Are you ready to get active? Do you want to read before going to bed? Developing a new habit offers you a chance to boost your daily routine and focus on wellness. However, saying you will do something and making it happen are two very different things. Habit building, although beneficial, is challenging and requires effort, patience, and time. Consider the following information before committing to a new interest, technique, or behavior.
What Is a Habit?
Habits are skills or actions that you have internalized into your daily life. Do you consistently brush your teeth before bed? Do you provide your children with a healthy breakfast? These behaviors don’t require much effort. You’ve trained your brain to complete these things without forcing yourself to remember. You don’t have to write notes. You rarely, if ever, forget, and it requires little to no stress or effort. You run on automatic.
How Do You Build a Habit?
According to Harvard Business Review, people establish habits by focusing on repetition. The brain and body become accustomed to the action by constantly doing something repeatedly. The source notes that this dedication and interest eventually becomes routine—a process that Harvard Business emphasizes is essential to habit formation.
Many habits are choices you struggle to complete naturally. It is a neurological process that doesn’t happen quickly (unless you’re hoping to add cookies to your breakfast each day). Your body doesn’t want to do it independently, so you have to fight to include it within your day mentally.
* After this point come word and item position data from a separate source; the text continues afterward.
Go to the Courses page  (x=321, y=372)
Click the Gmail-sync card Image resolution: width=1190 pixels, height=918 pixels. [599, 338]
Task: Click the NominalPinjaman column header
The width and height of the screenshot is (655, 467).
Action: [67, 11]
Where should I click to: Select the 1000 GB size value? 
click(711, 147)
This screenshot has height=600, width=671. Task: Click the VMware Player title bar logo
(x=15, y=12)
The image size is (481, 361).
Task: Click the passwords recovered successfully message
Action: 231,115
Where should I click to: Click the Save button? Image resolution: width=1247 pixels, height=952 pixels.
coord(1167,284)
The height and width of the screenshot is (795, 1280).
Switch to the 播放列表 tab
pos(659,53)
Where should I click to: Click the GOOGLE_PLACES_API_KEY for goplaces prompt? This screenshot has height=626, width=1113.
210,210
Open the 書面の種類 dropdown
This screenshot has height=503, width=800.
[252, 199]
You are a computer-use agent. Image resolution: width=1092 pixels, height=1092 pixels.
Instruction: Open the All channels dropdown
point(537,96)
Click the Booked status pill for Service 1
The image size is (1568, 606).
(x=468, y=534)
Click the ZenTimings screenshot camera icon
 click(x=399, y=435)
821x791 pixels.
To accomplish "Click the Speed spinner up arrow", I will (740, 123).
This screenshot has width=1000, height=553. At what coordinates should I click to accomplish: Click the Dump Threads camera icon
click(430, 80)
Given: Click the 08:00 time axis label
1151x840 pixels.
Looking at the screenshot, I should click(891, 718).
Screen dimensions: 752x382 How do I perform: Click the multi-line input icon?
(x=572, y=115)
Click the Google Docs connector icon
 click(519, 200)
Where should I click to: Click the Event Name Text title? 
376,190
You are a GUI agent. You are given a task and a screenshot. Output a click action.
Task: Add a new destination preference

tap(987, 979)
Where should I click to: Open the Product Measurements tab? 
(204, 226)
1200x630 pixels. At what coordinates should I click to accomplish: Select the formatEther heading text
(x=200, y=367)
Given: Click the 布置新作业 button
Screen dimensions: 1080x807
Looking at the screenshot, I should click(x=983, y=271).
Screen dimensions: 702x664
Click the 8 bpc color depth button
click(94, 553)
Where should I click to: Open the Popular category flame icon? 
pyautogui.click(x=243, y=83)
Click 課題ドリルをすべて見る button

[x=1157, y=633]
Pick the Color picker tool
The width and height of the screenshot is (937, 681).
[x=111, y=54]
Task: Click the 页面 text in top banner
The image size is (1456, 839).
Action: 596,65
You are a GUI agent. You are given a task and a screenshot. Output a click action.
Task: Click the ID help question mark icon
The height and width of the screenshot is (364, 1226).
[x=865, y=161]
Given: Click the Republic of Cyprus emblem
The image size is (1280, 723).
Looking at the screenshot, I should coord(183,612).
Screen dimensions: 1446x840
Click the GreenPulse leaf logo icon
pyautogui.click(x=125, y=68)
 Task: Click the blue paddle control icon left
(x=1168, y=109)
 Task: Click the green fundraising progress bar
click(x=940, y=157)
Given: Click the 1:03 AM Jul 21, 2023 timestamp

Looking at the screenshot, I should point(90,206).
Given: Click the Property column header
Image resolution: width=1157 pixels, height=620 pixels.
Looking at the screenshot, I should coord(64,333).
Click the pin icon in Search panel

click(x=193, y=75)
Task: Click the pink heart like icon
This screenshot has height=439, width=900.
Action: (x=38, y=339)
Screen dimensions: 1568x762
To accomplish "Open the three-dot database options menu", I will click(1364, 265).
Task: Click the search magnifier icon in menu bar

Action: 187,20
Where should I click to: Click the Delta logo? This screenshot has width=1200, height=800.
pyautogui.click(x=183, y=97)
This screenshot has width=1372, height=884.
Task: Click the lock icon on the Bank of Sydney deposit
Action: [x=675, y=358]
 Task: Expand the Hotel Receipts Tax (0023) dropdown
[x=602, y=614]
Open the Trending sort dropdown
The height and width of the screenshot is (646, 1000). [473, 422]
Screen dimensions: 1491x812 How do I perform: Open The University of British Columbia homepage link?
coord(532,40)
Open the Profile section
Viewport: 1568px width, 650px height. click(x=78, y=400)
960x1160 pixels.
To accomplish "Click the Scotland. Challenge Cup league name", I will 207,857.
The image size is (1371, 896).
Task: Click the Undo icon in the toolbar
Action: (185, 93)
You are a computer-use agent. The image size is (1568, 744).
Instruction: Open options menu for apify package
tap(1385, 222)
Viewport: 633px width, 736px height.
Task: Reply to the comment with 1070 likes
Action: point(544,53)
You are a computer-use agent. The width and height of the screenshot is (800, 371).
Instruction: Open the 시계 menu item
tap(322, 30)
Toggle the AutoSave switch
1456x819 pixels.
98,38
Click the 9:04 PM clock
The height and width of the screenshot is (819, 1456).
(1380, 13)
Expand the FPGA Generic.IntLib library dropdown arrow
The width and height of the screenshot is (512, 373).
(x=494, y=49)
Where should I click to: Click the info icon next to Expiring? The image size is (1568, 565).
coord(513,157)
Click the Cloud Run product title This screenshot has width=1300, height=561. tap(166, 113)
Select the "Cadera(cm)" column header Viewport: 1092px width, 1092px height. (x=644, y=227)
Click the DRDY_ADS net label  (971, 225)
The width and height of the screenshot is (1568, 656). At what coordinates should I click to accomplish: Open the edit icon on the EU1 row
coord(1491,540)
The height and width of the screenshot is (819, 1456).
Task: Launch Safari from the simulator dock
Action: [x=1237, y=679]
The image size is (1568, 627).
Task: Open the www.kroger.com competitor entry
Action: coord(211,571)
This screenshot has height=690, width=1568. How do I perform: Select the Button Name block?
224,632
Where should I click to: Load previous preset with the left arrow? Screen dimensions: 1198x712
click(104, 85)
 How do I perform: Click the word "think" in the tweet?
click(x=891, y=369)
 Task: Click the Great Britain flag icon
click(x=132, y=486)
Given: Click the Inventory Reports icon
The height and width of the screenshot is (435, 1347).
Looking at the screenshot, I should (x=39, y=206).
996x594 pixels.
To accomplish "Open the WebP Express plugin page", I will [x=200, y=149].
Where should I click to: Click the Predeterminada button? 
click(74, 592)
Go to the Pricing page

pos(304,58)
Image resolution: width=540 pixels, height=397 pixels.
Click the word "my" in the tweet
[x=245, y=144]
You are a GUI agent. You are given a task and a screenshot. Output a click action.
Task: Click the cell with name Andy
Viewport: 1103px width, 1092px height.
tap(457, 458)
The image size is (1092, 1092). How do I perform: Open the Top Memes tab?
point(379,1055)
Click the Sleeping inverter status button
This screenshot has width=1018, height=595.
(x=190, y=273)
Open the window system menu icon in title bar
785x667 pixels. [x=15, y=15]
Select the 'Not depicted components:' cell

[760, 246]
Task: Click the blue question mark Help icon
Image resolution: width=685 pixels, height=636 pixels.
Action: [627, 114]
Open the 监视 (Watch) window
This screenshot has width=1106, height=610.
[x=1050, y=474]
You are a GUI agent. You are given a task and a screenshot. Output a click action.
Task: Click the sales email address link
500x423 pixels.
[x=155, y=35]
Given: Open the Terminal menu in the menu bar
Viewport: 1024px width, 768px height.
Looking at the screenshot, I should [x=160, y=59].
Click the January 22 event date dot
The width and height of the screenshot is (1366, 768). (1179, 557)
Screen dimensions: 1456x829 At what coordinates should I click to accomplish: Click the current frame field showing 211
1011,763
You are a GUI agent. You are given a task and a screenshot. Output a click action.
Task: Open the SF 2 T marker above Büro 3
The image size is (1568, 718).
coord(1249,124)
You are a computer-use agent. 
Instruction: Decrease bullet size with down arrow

The Learning Center at the University of North Carolina describes habit formation in three phrases: cue, routine and reward. A cue is anything that signals your mind to complete an action. The routine is the action itself, and the reward is an incentive or reason to get it done (which could be internal or external). These three stages build to trigger an automatic response.
Does your car’s system beep when your gas tank goes below a quarter tank? The noise reminds you to look for a gas station. You enter into the routine phase when you pull over and fill up, completing the action. The reward is that you don’t end up empty on the side of the road.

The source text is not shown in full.